- WHAT IS EXPECTED -
Set out word for word the line that contains "Image resolution: width=1247" and each line after it, through the end of the data below, but exclude the pictures.

Items from a data source:

»»

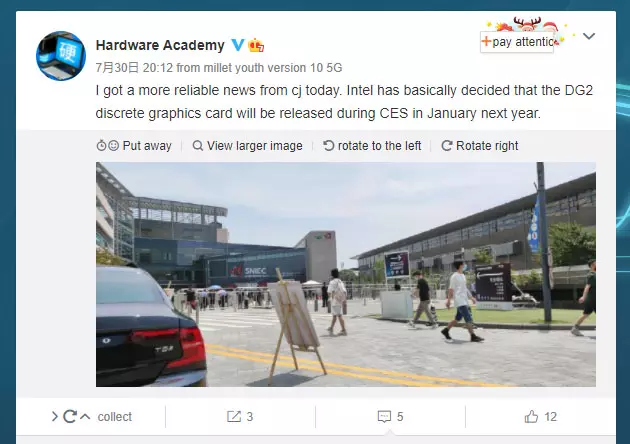Click the thumbs-up membership badge icon
This screenshot has width=630, height=444.
pyautogui.click(x=256, y=45)
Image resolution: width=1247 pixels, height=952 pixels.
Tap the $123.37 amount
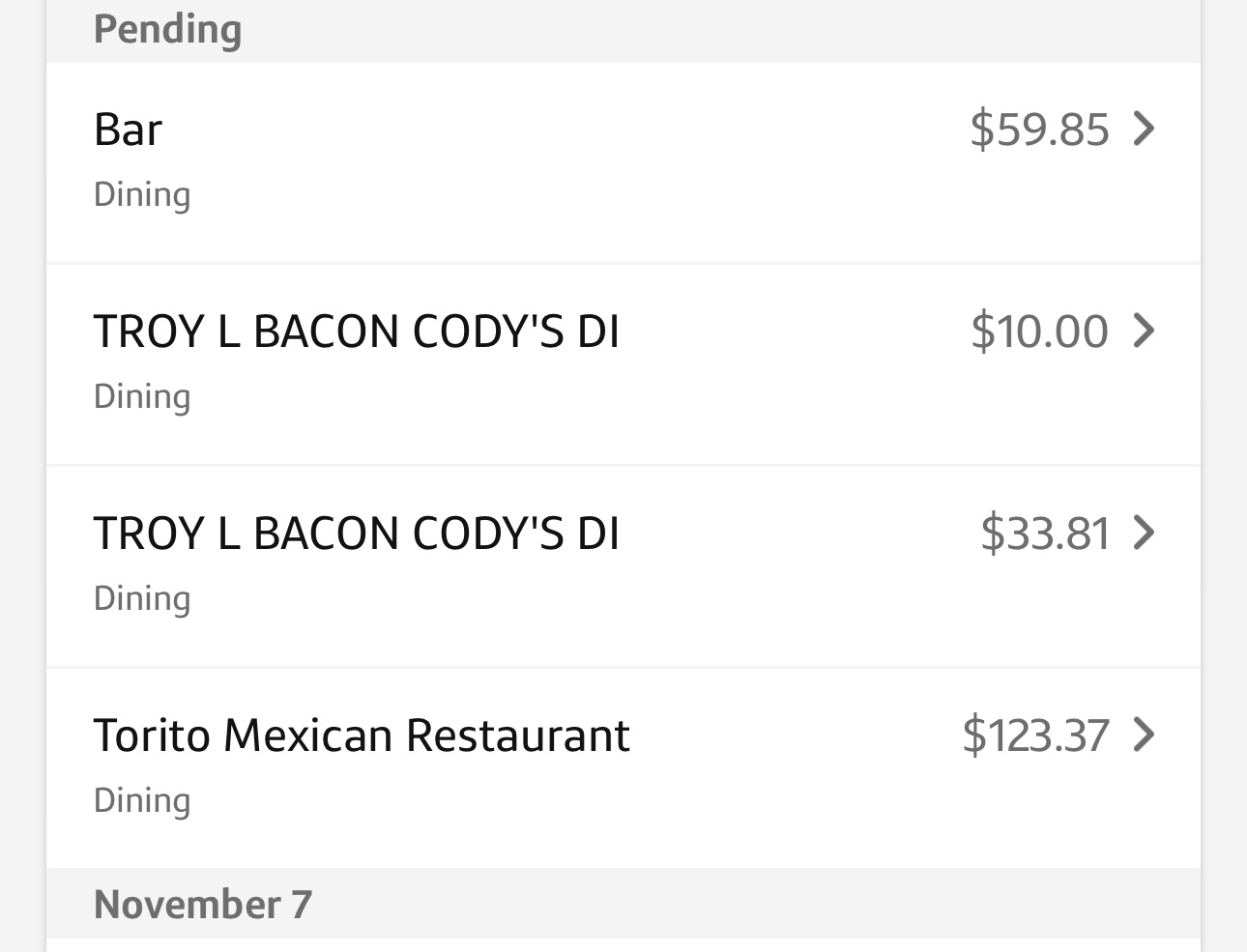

««

- EXERCISE RESPONSE -
Image resolution: width=1247 pixels, height=952 pixels.
Tap the $123.37 amount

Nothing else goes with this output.